The notice provision is another of the important changes contemplated in the reform bill. What is not addressed and happens frequently, is the fact that property owners and tenants do not receive proper notice. When they do get notice and appear at a meeting, that agenda item can be tabled and carried to another meeting, thereby frustrating and dissipating potential opposition to a project.
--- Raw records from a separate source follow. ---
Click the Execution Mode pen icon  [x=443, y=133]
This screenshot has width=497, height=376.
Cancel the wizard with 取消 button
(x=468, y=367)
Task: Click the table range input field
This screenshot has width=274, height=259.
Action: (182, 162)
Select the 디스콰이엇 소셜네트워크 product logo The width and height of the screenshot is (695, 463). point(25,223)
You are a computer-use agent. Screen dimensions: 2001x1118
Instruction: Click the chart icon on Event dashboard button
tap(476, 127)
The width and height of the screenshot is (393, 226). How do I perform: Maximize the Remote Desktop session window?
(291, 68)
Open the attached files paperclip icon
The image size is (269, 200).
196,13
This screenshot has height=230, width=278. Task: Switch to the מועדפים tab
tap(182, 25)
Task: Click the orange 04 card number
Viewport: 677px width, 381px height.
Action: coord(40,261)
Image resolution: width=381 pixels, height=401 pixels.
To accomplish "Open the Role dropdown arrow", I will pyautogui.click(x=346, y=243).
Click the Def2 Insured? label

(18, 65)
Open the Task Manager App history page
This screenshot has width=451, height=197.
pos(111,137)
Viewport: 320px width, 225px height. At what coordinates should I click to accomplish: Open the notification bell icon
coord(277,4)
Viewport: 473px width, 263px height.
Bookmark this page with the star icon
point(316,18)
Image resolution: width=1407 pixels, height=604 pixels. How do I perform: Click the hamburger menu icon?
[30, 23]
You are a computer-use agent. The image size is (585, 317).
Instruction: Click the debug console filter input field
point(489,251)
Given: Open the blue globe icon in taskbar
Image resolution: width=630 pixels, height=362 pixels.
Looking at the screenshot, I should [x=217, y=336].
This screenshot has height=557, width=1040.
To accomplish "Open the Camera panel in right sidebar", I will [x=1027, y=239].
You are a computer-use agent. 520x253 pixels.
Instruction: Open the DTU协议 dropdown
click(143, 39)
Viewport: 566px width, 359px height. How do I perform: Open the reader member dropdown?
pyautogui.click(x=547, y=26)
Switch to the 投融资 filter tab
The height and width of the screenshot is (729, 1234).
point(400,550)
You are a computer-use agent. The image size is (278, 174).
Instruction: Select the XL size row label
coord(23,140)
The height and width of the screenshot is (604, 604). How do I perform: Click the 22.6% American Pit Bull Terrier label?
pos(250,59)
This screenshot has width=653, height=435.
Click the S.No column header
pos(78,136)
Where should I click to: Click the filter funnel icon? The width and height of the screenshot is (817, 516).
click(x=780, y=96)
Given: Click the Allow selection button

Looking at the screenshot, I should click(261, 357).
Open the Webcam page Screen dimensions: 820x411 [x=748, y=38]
Only the property owners and their private attorneys who attend the initial scheduled meeting will be informed of the time and place of the postponed meeting.

Property owners typically do not know their rights, do not understand the impact of being declared “an area in need of redevelopment.” In almost every case, the municipal officials attempt to mollify property owners by saying, “We don’t intend to use eminent domain” or “the use of eminent domain would be a last resort.” The fact of the matter is, the municipality has the right to condemn once the area is designated as “in need of redevelopment” under the LRHL. This finding, if unchallenged within 45 days, gives the municipality and its favored developer the club of eminent domain which they will wield to their advantage during negotiations with the property owners.

Eminent domain in many instances can occur years after an area has been found in need of redevelopment; thus, property owners within the area will have to live with the cloud of condemnation affecting their property. The current law provides no cap on a blight declaration. Asbury Park since 1984, Jersey City since 1987...The never-ending blight story continues, and the plight of New Jersey citizens goes with it.